I don’t what would be long in Πηληϊάδεω.
 
It's fairly simple to learn.
Eta is always long.
 
Ah.
 
3:51 AM
Epsilon is always short (unless it's part of a diphthong).
 
Right.
 
Idem for omega and omicron.
 
I was figuring.
 
The other vowels are unknown.
Diphthongs are long.
 
Sure.
 
3:52 AM
A vowel that is short "by nature" becomes long if followed by two consonants.
Even across word barriers.
That's the basis.
 
Why do I know that? Hm. Because Tolkien used the rule for stress, and a diphthong counted as long. A double consonant also caused the stress to step back.
 
Right!
It all makes sense.
No doubt there are some similar patterns in Germanic.
 
Yes, but he studied Greek and Latin as a child.
 
But I am a bit drunk.
 
Oh, that's a good idea.
Moment. :)
 
3:53 AM
I know.
Not only as a child.
You drunkard!
 
It would be better with fresh mint.
Ni lo soy ni siquiera lo estoy.
But my mint is buried under a yard of snow. I think it may have begun to sprout when the crocuses burst into bloom a month ago.

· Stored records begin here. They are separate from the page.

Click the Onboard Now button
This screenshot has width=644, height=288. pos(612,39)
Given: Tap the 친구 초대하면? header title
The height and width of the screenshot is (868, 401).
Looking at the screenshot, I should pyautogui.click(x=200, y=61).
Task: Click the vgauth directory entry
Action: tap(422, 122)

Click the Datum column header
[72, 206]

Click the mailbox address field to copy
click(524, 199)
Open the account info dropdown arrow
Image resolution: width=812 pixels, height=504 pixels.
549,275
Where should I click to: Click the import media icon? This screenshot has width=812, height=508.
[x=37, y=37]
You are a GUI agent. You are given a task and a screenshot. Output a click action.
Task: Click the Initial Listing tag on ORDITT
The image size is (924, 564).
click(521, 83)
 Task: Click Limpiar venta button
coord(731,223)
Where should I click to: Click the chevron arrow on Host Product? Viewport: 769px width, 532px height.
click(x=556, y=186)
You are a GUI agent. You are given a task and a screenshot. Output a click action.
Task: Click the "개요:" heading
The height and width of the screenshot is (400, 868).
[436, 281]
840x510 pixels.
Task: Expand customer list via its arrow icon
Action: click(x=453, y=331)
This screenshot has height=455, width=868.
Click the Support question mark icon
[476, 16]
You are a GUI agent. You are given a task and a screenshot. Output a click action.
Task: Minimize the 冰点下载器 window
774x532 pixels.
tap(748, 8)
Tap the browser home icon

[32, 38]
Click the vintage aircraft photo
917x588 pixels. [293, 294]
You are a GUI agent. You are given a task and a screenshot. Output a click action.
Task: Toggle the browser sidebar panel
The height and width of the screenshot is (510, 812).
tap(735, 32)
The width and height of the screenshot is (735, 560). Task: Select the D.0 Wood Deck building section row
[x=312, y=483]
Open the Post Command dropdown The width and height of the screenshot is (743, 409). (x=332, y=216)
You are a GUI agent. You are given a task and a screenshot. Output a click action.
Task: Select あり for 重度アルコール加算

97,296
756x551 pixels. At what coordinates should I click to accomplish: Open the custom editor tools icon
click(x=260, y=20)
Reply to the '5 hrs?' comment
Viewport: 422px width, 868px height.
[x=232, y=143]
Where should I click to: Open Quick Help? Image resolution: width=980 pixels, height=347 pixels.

“I’m neither a drunkard nor even drunk.”
Rob has come along very very well on his Spanish, faster than anyone I’ve seen who has no Romance foundation.
Other Romance speakers don’t count, of course.
 
He seems like a fast learner.
 
He is properly motivated: he wants to read its literature, and he wants to speak with people.
But there is that.
I’m a faster learner on anything I want to learn, and a dunce on anything I don’t.
Being forced to learn something is different from wanting to do so out of passion.